[Stored data]
Segment Open

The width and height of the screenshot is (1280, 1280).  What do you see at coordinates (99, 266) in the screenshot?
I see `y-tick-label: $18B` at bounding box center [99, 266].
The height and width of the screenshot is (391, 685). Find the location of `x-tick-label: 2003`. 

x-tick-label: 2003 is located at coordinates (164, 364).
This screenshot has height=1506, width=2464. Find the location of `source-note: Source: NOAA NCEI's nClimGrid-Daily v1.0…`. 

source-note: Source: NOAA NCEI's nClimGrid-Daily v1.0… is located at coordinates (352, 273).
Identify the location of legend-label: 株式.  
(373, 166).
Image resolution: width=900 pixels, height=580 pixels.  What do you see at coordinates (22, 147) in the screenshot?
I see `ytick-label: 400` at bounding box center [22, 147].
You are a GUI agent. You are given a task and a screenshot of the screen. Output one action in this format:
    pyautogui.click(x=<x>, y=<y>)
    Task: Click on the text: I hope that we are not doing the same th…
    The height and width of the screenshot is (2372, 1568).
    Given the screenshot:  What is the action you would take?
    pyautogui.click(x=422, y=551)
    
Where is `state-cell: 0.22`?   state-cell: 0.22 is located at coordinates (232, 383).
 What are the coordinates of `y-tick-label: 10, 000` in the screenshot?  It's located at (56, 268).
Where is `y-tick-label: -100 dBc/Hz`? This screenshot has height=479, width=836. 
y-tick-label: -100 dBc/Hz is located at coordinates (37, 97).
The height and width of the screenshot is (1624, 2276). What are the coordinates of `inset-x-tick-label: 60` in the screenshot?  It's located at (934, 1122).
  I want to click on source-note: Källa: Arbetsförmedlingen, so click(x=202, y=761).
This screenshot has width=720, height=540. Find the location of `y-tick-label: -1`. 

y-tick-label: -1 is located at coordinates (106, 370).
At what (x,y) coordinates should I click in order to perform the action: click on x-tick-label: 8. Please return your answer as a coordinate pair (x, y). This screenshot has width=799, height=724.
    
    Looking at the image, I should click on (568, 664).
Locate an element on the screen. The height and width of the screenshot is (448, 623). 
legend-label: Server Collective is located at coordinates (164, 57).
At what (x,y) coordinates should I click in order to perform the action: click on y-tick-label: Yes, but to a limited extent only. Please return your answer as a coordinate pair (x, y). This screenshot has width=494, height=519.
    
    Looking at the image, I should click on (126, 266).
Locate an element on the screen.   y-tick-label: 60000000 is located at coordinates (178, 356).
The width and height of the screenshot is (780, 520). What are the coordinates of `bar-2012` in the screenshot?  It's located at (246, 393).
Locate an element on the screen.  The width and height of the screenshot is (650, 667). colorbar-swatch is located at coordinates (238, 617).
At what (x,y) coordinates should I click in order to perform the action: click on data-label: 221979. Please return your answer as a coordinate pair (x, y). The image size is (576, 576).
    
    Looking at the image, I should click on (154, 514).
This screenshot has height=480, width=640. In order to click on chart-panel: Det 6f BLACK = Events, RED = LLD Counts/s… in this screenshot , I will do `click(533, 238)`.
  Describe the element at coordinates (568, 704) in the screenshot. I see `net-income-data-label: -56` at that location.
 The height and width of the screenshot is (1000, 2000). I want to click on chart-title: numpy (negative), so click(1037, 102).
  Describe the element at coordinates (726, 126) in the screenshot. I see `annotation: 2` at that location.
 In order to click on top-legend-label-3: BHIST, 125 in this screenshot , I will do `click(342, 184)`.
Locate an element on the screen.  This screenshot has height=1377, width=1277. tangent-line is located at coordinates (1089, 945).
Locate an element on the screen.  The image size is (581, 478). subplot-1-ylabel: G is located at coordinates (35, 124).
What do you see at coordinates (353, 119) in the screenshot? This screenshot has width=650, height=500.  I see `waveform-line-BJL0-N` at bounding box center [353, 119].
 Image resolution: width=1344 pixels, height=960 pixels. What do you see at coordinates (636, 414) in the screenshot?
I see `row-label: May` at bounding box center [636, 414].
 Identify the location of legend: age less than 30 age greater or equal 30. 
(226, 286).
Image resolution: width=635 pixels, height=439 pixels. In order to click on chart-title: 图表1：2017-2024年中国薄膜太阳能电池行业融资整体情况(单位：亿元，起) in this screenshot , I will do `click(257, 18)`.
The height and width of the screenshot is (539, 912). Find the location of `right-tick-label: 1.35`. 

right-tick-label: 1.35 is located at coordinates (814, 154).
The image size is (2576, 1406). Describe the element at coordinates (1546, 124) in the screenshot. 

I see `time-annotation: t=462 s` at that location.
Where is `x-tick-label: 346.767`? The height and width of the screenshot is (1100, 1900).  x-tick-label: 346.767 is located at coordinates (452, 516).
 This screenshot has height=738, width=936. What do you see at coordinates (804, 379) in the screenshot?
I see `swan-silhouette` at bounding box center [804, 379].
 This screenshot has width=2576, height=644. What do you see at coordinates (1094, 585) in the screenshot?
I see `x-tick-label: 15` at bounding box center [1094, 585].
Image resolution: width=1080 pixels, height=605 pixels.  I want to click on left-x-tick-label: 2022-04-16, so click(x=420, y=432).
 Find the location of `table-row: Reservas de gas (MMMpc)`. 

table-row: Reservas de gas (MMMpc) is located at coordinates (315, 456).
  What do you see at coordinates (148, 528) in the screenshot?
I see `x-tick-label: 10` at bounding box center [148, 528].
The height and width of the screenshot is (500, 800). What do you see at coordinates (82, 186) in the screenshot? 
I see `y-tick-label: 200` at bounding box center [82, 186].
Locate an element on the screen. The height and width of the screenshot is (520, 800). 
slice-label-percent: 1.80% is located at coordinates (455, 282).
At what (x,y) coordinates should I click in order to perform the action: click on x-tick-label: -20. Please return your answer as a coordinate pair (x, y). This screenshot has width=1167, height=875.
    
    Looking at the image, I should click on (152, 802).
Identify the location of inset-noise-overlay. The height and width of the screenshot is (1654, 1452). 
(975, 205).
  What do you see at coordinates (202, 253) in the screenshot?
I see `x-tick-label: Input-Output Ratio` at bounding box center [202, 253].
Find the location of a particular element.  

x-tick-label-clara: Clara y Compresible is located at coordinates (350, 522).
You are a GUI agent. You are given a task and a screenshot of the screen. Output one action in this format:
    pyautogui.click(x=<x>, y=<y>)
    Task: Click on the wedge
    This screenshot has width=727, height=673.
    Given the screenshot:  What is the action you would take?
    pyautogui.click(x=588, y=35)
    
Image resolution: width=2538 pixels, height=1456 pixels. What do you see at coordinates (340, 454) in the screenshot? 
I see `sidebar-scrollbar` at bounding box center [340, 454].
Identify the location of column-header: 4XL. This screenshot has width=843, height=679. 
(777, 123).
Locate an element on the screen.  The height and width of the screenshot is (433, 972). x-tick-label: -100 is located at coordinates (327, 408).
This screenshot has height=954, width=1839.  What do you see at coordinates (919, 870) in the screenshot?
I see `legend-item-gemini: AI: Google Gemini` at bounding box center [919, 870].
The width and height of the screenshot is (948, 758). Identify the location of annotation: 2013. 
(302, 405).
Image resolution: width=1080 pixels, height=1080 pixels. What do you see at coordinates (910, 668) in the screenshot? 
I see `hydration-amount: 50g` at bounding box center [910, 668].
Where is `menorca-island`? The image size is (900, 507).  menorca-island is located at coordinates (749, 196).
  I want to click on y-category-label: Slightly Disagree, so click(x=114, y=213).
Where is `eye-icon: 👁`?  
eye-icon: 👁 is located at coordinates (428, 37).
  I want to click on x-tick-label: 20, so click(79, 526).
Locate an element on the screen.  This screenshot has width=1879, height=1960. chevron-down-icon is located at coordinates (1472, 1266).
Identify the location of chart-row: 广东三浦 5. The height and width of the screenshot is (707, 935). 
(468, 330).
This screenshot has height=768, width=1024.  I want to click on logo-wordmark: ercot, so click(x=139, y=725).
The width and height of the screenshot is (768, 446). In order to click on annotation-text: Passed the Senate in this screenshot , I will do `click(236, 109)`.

Segment Closed

■ Exercise description
Repeat the lines of the records starting at the line containing "coordinates (232, 383)." and ending at the line containing "I want to click on source-note: Källa: Arbetsförmedlingen, so", both included.

■ Your solution
Where is `state-cell: 0.22`?   state-cell: 0.22 is located at coordinates (232, 383).
 What are the coordinates of `y-tick-label: 10, 000` in the screenshot?  It's located at (56, 268).
Where is `y-tick-label: -100 dBc/Hz`? This screenshot has height=479, width=836. 
y-tick-label: -100 dBc/Hz is located at coordinates (37, 97).
The height and width of the screenshot is (1624, 2276). What are the coordinates of `inset-x-tick-label: 60` in the screenshot?  It's located at (934, 1122).
  I want to click on source-note: Källa: Arbetsförmedlingen, so click(x=202, y=761).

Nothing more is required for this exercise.